How to Convert Your Entire Website's Images to WebP
You have a website with hundreds of images in JPG and PNG format, and Google PageSpeed Insights keeps telling you to serve images in next-gen formats. Converting to WebP is the most impactful change you can make for page speed, but migrating an entire site sounds daunting. It does not have to be.
This guide walks you through a practical approach to converting your website's images to WebP, from identifying which images to convert to updating your HTML and verifying the results.
Step-by-Step Instructions
- Inventory your existing images
Download or access your website's image files. If you have FTP access, download the images directory. If using a CMS, export your media library. Count the total images and note the formats. Typical sites have a mix of JPG (photos) and PNG (graphics, screenshots). Both benefit from WebP conversion.
- Batch convert to WebP
Open imageconvert.co and drag batches of images onto the converter. Select WebP as the output format and set quality to 80% for general images or 85% for hero images. Convert in batches of 50-100 for the smoothest experience. Download each batch as a ZIP file.

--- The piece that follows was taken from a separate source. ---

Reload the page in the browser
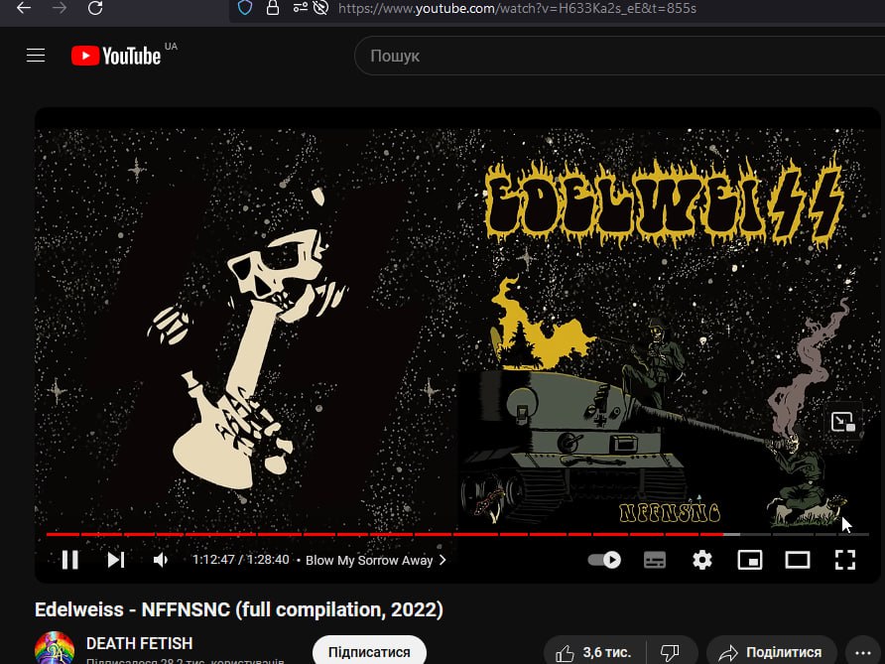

- Organize converted files
Extract the ZIP files and organize the WebP images to match your website's directory structure. Keep the same file names but with the .webp extension. Having matching paths makes the HTML update process straightforward.
- Update your HTML or CMS
Replace image references in your HTML, CSS, and templates. Change file extensions from .jpg or .png to .webp. If you want to support older browsers, use the HTML picture element with a WebP source and JPG fallback. Most websites no longer need this fallback since WebP browser support exceeds 97%.
- Upload and test
Upload the WebP images to your server and deploy the updated HTML. Test every page with images to verify they load correctly. Run PageSpeed Insights on your key pages and confirm the Serve images in next-gen formats recommendation is resolved.
- Measure the improvement
Compare page weight before and after the migration. A typical site sees 25-35% reduction in total image weight when moving from JPG to WebP, and 50-70% when moving from PNG to WebP. Check your Core Web Vitals in Google Search Console over the following weeks for ranking improvements.

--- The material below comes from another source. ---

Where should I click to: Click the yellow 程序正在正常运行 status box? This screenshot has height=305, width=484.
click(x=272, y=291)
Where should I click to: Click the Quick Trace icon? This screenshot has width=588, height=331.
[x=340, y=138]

Using the Picture Element for Fallbacks
If you need to support browsers without WebP support (under 3% of global traffic in 2026), use the HTML picture element. This lets you serve WebP to modern browsers and JPG/PNG to older ones. The browser automatically selects the format it supports. This approach adds some HTML complexity but ensures every visitor sees your images.
For most websites in 2026, the picture element fallback is unnecessary overhead. If your analytics show that less than 1% of your traffic uses unsupported browsers, serving WebP directly is simpler and more maintainable.
CMS-Specific Migration
Different CMS platforms handle image format migration differently. WordPress has plugins like ShortPixel and Imagify that convert images to WebP automatically. Shopify generates WebP versions from your uploaded images. For custom-built sites, manual batch conversion and HTML updates are the standard approach.
If your CMS automatically generates WebP, you may not need to do any manual conversion. Check your CMS documentation or inspect the network requests in DevTools to see what format is actually being served to visitors.
Frequently Asked Questions
How much faster will my site load after converting to WebP?
The improvement depends on your current image sizes. Typical results are 25-35% reduction in image file sizes from JPG, and 50-70% from PNG. For image-heavy pages, this can translate to 1-3 seconds faster load times.
Do all browsers support WebP?
Yes, all modern browsers support WebP including Chrome, Firefox, Safari, Edge, and Opera. Global browser support is over 97%. The only browsers that do not support WebP are very old versions that represent a tiny fraction of web traffic.
Should I delete the old JPG and PNG files?
Keep backups of your original files. If you are using picture element fallbacks, you need both formats on the server. Even without fallbacks, having the originals means you can re-convert at different quality settings if needed.
Will converting to WebP affect my image SEO?
Google fully supports WebP in its image search index. Your images will appear in Google Image Search regardless of format. The page speed improvement from WebP may actually improve your overall search rankings through better Core Web Vitals scores.